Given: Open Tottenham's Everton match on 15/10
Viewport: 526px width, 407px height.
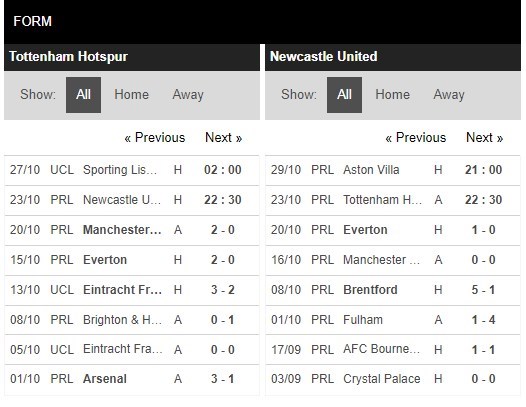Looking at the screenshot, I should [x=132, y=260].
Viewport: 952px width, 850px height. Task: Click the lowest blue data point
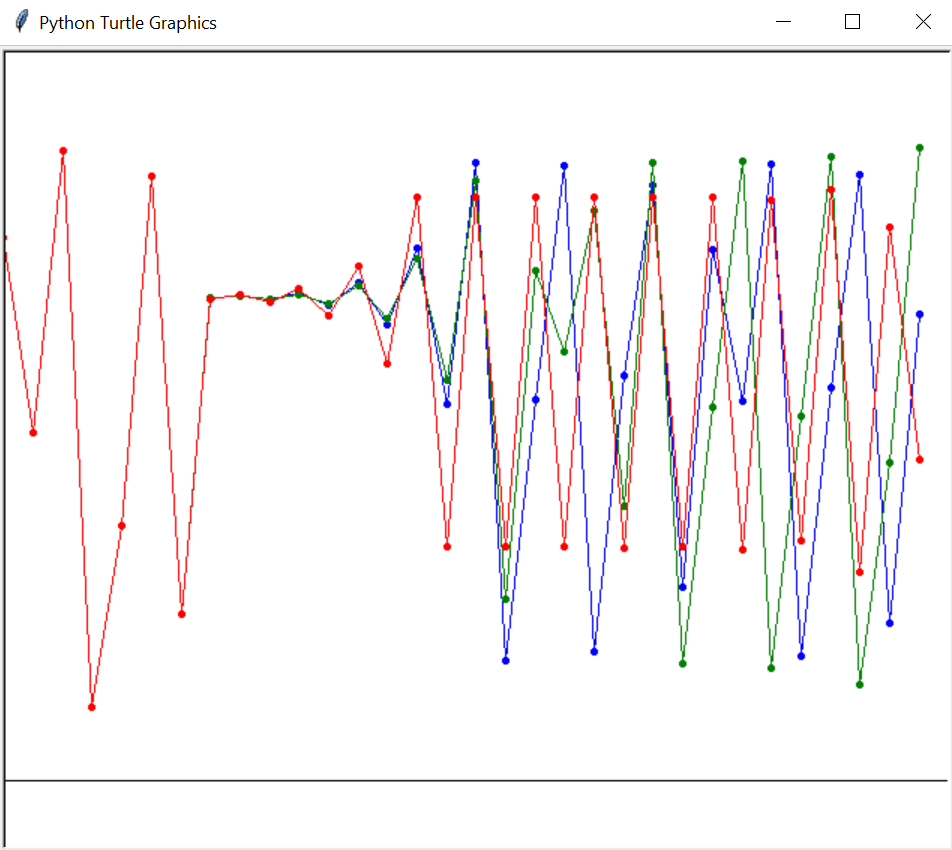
——————
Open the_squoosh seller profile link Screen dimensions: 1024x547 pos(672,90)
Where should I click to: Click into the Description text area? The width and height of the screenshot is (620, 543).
——————
*What is being asked*: Beginning with the line that contains "Given: Open Tottenham's" and ending with the line that contains "Viewport: 952px width, 850px", reproduce the listing exactly, pictures excluded.

*Task output*:
Given: Open Tottenham's Everton match on 15/10
Viewport: 526px width, 407px height.
Looking at the screenshot, I should [x=132, y=260].
Viewport: 952px width, 850px height. Task: Click the lowest blue data point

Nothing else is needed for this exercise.